**Task brief**. What is the number of lines in these entries that include "computer"? Write that number and no other text.

**Provided records**.

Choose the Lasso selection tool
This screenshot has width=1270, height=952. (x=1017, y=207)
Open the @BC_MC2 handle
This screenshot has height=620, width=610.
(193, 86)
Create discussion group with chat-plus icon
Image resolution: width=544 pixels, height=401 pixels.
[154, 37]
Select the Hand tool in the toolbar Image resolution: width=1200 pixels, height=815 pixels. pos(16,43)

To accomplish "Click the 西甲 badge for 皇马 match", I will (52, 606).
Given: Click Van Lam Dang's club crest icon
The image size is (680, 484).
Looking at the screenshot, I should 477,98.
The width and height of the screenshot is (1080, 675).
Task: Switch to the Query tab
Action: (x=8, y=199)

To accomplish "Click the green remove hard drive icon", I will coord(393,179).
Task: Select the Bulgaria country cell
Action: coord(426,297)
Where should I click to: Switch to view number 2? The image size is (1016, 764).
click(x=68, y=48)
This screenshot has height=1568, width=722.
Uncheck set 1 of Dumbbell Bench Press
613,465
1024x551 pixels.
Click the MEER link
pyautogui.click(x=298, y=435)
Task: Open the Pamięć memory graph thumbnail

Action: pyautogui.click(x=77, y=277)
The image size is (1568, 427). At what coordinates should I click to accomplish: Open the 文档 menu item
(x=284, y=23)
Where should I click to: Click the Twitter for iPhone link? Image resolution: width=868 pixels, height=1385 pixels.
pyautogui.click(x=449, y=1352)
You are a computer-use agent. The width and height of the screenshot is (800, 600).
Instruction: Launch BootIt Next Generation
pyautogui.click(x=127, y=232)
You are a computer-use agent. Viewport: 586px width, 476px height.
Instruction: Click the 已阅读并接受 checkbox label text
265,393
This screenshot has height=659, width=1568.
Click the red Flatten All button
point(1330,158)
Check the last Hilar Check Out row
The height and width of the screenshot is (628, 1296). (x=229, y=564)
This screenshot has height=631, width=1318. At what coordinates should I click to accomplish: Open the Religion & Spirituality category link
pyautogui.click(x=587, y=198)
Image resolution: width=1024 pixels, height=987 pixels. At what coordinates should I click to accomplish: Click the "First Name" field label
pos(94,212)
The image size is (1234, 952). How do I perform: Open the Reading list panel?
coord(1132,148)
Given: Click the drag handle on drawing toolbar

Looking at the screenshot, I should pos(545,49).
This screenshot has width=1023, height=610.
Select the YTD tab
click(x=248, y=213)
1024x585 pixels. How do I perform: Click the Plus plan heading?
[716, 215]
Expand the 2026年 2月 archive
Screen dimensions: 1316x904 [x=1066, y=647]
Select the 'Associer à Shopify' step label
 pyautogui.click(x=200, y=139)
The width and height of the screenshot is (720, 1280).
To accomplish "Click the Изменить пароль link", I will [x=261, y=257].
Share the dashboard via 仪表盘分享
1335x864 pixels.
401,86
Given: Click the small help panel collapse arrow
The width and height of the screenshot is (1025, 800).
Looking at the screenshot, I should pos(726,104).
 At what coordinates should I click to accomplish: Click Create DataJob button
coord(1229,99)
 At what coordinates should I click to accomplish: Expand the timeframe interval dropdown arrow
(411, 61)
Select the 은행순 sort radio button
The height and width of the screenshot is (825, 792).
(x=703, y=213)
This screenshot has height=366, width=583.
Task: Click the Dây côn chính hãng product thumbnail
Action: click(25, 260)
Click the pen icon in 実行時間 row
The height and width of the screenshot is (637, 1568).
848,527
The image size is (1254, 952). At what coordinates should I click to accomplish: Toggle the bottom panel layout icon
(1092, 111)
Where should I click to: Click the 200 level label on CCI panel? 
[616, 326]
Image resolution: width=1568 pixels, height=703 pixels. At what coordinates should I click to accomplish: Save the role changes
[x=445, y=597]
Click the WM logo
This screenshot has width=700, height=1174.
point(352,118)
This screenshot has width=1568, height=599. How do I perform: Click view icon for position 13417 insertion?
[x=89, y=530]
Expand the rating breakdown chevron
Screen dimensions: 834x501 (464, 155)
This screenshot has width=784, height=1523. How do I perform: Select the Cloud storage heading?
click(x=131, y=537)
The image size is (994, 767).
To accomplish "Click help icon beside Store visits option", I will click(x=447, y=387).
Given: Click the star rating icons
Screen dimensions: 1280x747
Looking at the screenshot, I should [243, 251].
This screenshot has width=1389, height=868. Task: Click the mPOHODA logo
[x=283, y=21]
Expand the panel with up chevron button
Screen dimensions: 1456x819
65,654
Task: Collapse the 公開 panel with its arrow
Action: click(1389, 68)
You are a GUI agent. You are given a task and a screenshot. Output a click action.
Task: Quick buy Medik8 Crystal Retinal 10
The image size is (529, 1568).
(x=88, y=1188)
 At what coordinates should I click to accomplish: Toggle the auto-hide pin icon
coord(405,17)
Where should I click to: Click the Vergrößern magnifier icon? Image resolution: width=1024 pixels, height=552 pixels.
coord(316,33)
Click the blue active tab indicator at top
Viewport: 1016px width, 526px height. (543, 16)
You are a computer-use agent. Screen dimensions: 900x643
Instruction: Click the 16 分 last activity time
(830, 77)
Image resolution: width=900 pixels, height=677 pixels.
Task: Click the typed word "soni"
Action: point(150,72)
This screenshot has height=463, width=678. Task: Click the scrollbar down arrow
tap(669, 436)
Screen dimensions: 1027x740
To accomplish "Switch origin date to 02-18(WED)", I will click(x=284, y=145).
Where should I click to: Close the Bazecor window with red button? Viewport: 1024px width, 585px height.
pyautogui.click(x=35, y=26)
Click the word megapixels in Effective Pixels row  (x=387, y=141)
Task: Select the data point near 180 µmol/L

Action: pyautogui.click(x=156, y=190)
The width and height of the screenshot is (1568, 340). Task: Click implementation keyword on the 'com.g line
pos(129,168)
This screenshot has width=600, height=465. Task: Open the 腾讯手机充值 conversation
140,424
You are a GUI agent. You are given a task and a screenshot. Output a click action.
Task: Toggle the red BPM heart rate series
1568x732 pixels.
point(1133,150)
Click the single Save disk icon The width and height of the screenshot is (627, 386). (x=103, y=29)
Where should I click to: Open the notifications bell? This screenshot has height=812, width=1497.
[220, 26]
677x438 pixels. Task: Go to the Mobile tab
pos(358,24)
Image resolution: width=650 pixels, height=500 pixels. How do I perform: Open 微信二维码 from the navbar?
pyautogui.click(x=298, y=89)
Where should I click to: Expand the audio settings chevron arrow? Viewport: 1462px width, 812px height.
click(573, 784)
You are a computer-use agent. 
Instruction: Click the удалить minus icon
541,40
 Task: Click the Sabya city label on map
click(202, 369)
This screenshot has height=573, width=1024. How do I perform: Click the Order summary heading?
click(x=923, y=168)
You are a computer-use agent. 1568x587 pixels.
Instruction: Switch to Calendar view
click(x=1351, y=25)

**Output for this exercise**. 5